Ricorso al prefetto: definizione
In materia di codice della strada, il ricorso al prefetto è uno dei mezzi di impugnazione dei verbali di accertamento d’infrazione o di alcuni tipi di provvedimenti concernenti el sanzioni amministrative accessorie ad illecito amministrativo; è alternativo al ricorso diretto al giudice di pace, nel senso che, se si propone, è precluso poi impugnare lo stesso provvedimento anche davanti all’autorità giudiziaria: bisogna attendere l’eventuale ordinanza-ingiunzione e poi impugnare quest’ultimo provvedimento. Può essere presentato sia dal trasgressore, sia dal coobbligato solidale sia da tutti e due, tanto con un unico atto quanto con due atti distinti.
Quali sono gli elementi minimi del ricorso?
Il ricorso può essere – anzi, di regola è – sottoscritto direttamente dall’interessato, trasgressore e/o coobbligato solidale; deve consistere in un vero e proprio atto di impugnazione e non soltanto in una generica doglianza: cioè deve indicare per quali motivi si ritiene che il provvedimento impugnato (del quale si devono perlomeno riportare gli estremi principali: data, numero e organo che l’ha emesso; è buona regola allegare almeno una fotocopia) sia ingiusto o illegittimo. E’ esente da bollo o altre imposte. Non può essere presentato (è inammissibile, cioè) se si è già provveduto al pagamento in misura ridotta della sanzione ed ha effetto sospensivo del provvedimento opposto, perlomeno per quanto riguarda la sanzione pecuniaria (articolo 203 comma 3 codice della strada). Possono essere allegati documenti e si può chiedere di essere sentiti personalmente (la cosiddetta “audizione personale”).

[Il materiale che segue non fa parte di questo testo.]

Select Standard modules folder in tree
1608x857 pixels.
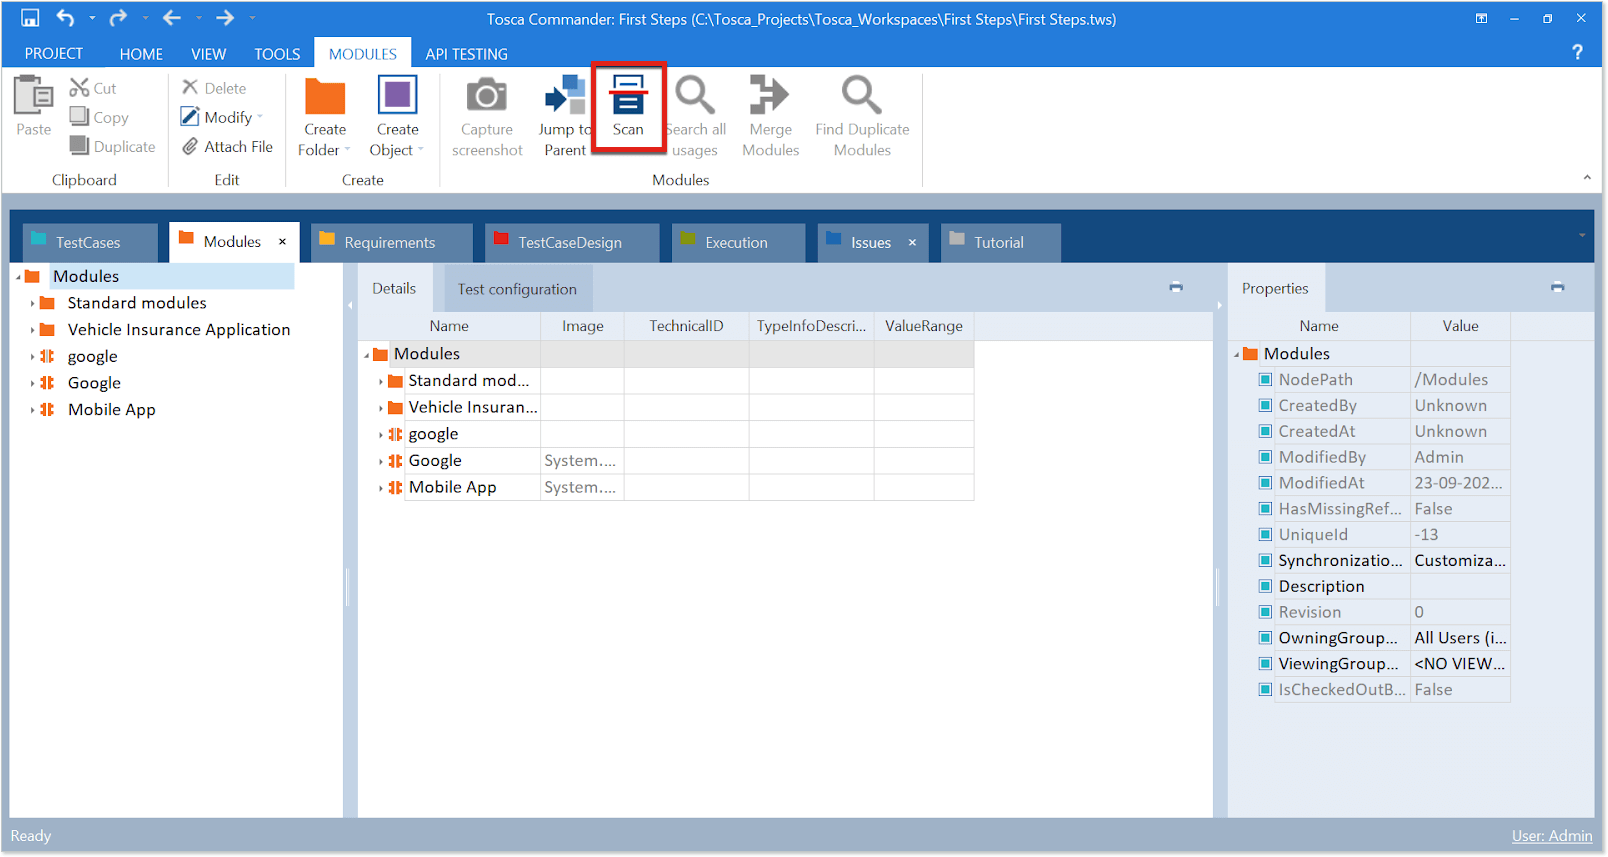tap(137, 303)
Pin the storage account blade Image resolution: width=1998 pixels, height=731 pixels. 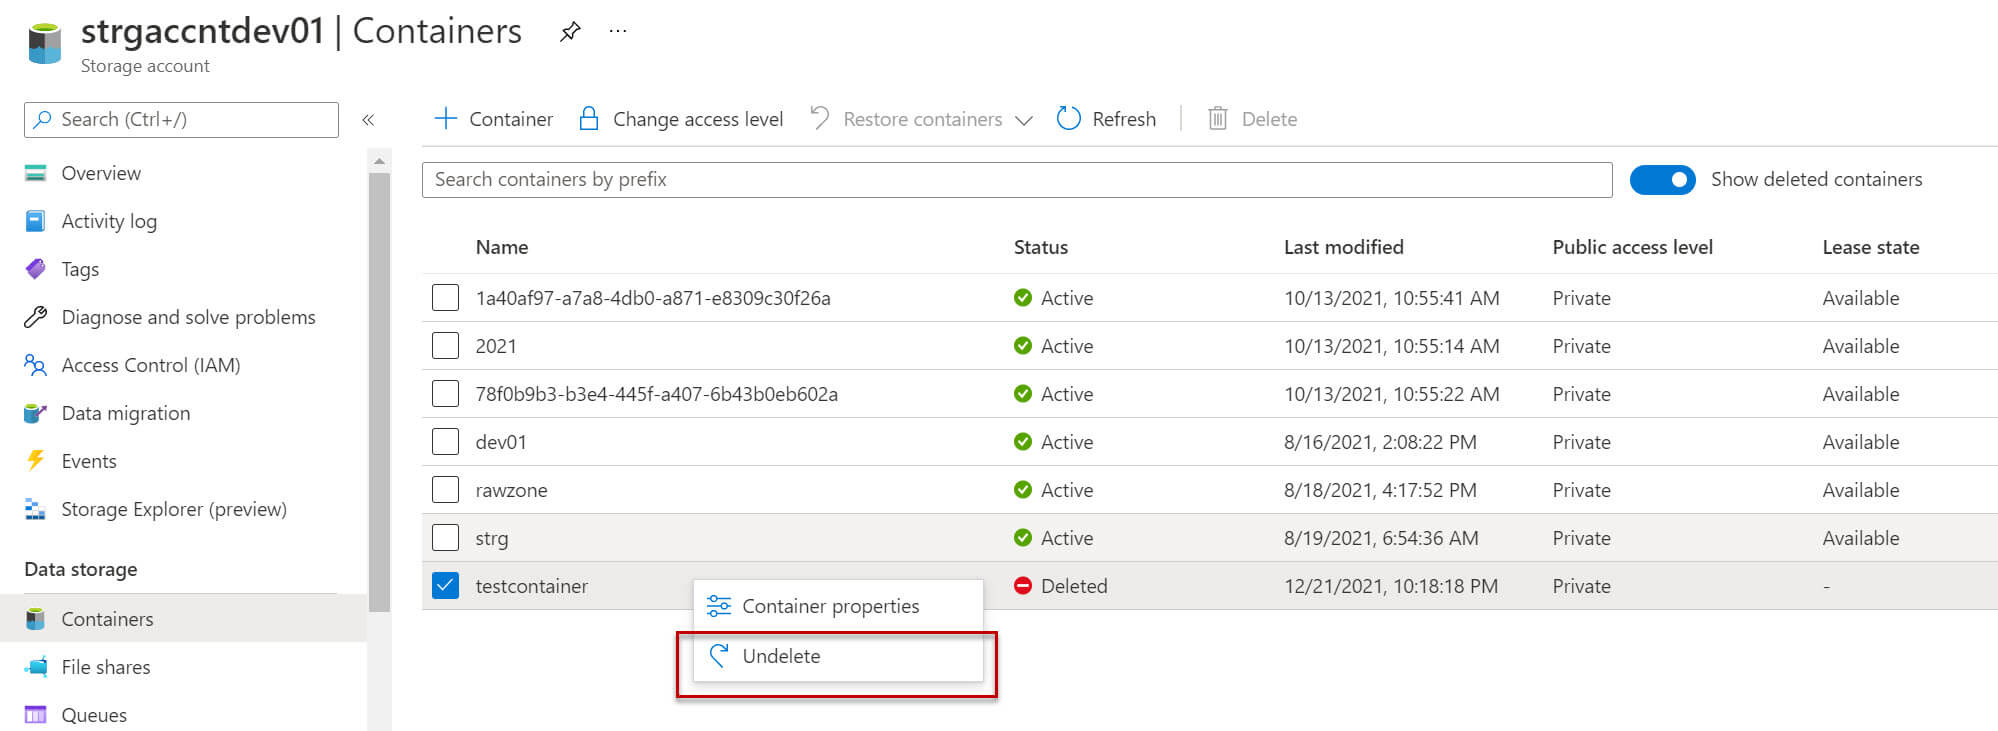[x=570, y=32]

Avvocato Nicola Fabio de Feo
Ordine degli Avvocati di Bari
Studio legale avv. Nicola Fabio de Feo
Come si presenta?
Il ricorso va – entro sessanta giorni dalla contestazione immediata o dalla notificazione del verbale (o dell’altro provvedimento), termine a pena di decadenza e quindi di inammissibilità – presentato al prefetto del luogo in cui è stata commessa la violazione per il tramite del comando che ha emesso l’atto: la presentazione può avvenire direttamente da parte dell’interessato o di uno suo delegato, nel qual caso il comando emette ricevuta; oppure può essere spedito con raccomandata AR, nel qual caso fa fede la data di spedizione. Può essere inviato anche direttamente alla prefettura, ma resta preferibile la prima strada per quanto si dirà subito.
Quale è la procedura?
Se si presenta il ricorso secondo la procedura-tipo (cioè al comando da cui dipende l’agente che ha accertato la violazione), tale organo deve inviare al prefetto la “pratica” - composta da ricorso, copia del verbale con le prove delle notificazioni e proprie “controdeduzioni”, obbligatorie ma non vincolanti – entro 60 giorni; mentre, se il ricorso viene presentato direttamente in prefettura, da qui viene inviato entro 30 giorni al comando accertatore per la formazione della pratica e ricomincia l’iter suddescritto. Dal momento della ricezione della “pratica”, il prefetto dispone di 120 giorni per esaminare il ricorso: se non provvede entro il termine complessivo derivante dalla soma dei due termini di fase (quello per l’organo istruttore e quello per il prefetto), il ricorso si intende accolto: si forma, cioè, il cosiddetto “silenzio-accoglimento”. A prescindere da quest’ipotesi (cioè dal superamento del termine massimo) il prefetto, se accoglie il ricorso emette ordinanza di archiviazione che viene comunicata al comando ed al ricorrente; ove invece rigetti il ricorso, emette un’”ordinanza-ingiunzione” motivata, con cui ordina al ricorrente il pagamento di una somma non inferiore al doppio del mimino edittale oltre le spese di procedimento e notifica. L’ordinanza-ingiunzione è notificata entro centocinquanta giorni dalla data della sua emissione, e può essere opposta davanti al giudice di pace entro trenta giorni: nel caso di mancata impugnazione e mancato pagamento della sanzione comminata, l’ordinanza diviene titolo esecutivo e viene iscritta a ruolo.